## WORK REQUEST
Every line of the entries below that includes "computer" belongs in the answer, copied as written.

RECORDS SHOWN below:

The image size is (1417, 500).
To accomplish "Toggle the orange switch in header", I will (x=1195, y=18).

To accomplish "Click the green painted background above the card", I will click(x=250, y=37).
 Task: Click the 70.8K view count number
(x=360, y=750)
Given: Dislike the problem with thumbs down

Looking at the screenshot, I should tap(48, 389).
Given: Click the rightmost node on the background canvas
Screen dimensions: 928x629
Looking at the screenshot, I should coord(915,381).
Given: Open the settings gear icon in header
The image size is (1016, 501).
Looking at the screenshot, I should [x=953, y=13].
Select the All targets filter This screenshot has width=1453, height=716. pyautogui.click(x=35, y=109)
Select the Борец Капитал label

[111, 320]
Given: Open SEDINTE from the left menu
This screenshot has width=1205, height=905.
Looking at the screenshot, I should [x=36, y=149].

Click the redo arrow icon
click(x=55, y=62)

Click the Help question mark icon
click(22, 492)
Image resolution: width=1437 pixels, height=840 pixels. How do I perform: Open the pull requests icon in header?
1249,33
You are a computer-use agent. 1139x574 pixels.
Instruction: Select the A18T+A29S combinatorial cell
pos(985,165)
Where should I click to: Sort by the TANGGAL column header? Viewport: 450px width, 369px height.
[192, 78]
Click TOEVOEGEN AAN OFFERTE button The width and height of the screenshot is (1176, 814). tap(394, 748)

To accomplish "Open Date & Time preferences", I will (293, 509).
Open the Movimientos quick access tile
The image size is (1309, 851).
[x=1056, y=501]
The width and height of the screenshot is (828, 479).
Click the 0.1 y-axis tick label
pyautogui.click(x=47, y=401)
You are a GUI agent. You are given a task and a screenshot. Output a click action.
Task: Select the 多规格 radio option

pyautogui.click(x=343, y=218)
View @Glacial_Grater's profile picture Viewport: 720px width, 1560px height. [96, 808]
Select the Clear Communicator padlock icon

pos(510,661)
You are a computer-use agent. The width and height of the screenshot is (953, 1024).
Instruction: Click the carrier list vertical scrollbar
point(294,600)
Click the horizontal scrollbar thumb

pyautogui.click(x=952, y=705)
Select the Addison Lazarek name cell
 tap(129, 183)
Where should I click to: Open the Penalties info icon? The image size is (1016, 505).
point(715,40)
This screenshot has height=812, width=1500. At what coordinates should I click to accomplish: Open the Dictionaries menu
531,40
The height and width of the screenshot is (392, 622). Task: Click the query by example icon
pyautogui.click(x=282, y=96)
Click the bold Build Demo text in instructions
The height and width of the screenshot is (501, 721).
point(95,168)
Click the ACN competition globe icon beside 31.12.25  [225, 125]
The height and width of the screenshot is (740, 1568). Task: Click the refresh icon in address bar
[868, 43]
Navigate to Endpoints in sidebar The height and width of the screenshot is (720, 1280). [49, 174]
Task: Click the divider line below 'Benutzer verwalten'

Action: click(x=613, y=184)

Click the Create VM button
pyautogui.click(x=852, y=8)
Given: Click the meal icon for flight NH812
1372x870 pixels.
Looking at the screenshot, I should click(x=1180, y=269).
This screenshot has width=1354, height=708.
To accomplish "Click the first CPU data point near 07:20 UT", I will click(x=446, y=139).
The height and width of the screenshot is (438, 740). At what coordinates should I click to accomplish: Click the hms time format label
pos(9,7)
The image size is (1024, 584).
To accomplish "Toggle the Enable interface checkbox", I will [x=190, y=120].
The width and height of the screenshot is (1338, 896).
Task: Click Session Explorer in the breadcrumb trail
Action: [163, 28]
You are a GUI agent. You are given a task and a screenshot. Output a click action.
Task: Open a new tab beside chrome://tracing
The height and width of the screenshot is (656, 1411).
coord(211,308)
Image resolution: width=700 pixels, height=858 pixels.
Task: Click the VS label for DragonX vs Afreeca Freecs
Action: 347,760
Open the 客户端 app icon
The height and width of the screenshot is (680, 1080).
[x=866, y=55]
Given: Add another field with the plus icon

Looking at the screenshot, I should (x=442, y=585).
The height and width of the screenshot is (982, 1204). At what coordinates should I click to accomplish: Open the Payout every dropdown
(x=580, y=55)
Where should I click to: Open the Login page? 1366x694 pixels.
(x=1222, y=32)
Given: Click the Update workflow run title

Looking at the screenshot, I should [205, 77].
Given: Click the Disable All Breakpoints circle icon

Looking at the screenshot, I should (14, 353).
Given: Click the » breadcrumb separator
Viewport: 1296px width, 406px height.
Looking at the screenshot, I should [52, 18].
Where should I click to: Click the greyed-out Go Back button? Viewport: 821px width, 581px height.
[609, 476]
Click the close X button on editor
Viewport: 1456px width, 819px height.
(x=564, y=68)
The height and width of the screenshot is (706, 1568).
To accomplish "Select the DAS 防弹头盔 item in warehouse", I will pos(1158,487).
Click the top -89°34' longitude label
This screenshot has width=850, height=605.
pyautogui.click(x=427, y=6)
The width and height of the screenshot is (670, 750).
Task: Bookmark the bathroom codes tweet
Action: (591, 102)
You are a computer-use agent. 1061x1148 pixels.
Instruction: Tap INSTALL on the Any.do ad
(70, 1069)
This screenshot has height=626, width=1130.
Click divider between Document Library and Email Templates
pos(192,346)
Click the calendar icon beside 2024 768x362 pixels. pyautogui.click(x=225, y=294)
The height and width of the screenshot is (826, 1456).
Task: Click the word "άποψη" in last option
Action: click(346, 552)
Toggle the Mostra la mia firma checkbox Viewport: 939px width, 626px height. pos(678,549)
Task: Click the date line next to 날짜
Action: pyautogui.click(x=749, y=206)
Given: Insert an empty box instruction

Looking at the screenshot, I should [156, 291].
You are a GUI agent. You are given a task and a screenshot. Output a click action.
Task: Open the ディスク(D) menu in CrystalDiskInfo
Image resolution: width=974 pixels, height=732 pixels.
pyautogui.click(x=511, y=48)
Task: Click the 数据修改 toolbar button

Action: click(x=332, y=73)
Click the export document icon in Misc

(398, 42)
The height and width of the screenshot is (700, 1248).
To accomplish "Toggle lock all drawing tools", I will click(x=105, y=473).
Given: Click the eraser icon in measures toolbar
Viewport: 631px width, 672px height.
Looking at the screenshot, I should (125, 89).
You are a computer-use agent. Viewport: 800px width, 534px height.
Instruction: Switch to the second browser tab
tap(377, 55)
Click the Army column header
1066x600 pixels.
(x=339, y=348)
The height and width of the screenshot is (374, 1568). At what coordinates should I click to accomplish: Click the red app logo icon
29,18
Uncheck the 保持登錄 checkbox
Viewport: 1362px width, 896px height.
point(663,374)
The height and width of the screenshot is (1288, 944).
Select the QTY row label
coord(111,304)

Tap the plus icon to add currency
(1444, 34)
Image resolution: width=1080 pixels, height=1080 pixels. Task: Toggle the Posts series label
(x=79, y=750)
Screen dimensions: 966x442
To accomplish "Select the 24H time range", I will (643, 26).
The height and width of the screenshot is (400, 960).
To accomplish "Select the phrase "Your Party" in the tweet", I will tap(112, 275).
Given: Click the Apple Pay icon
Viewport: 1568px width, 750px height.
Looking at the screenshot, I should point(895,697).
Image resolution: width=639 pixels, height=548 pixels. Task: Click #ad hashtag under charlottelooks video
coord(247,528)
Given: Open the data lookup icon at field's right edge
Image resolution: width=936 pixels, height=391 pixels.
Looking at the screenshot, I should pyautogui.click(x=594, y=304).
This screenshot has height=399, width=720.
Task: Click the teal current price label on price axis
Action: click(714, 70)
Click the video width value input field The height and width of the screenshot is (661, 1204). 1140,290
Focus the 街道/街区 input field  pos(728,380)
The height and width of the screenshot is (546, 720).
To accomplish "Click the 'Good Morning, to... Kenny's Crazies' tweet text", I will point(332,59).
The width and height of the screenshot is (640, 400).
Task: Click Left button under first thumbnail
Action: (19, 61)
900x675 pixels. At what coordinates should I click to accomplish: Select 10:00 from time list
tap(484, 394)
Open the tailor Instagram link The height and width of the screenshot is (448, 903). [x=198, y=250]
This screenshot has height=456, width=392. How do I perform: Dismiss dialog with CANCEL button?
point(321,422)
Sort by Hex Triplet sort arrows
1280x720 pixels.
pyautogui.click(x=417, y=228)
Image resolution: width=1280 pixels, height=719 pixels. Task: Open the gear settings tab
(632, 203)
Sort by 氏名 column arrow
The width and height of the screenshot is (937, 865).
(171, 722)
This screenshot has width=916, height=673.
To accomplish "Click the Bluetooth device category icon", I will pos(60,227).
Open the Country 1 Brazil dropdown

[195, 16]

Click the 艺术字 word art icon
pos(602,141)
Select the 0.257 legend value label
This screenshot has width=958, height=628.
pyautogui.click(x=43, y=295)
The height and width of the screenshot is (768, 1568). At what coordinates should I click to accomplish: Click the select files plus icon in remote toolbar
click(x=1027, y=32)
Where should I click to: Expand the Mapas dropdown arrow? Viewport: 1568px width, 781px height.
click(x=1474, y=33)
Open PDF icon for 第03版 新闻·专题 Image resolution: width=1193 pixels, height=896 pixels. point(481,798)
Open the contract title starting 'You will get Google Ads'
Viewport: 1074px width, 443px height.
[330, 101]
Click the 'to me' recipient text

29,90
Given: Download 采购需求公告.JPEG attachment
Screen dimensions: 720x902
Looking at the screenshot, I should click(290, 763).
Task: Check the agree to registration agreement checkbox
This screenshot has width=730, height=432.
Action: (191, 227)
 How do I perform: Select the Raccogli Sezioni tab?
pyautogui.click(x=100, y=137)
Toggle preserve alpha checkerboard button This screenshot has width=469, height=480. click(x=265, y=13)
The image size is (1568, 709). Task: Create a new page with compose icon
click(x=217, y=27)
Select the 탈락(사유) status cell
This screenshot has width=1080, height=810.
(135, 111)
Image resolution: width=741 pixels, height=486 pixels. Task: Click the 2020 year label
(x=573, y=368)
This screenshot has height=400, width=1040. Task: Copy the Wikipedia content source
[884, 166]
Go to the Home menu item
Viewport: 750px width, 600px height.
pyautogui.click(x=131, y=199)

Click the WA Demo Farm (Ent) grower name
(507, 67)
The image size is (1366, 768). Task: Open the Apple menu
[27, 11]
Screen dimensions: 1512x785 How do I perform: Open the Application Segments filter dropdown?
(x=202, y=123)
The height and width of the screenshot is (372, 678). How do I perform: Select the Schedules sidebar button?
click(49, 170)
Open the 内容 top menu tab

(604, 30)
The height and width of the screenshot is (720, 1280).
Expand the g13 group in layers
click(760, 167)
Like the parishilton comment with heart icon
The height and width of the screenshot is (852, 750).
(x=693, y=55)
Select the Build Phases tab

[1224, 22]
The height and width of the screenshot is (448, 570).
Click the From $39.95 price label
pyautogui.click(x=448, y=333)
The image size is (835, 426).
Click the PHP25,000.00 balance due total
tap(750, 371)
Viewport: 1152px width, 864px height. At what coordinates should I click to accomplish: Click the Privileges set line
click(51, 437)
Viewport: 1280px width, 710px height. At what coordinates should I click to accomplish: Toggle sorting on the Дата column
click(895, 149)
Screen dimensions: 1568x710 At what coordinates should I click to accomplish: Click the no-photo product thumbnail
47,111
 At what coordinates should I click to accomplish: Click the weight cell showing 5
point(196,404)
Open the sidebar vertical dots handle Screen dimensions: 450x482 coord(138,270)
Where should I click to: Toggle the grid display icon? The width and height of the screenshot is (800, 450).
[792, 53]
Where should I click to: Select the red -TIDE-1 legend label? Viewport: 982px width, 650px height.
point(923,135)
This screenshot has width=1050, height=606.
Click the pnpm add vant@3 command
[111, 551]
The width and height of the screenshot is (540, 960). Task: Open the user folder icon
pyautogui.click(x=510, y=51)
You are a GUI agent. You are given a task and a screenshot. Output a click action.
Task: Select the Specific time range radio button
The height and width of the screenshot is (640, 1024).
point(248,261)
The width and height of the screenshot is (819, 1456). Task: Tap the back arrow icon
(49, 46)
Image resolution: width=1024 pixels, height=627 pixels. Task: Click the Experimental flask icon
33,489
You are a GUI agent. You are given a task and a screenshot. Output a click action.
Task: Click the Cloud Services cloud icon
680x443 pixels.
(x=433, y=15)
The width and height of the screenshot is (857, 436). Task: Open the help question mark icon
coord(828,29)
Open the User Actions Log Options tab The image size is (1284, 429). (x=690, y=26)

End of RECORDS SHOWN.

## RESULT OF THE EXERCISE
You are a computer-use agent. 1139x574 pixels.
You are a computer-use agent. The width and height of the screenshot is (953, 1024).
You are a computer-use agent. 1061x1148 pixels.
You are a computer-use agent. Viewport: 800px width, 534px height.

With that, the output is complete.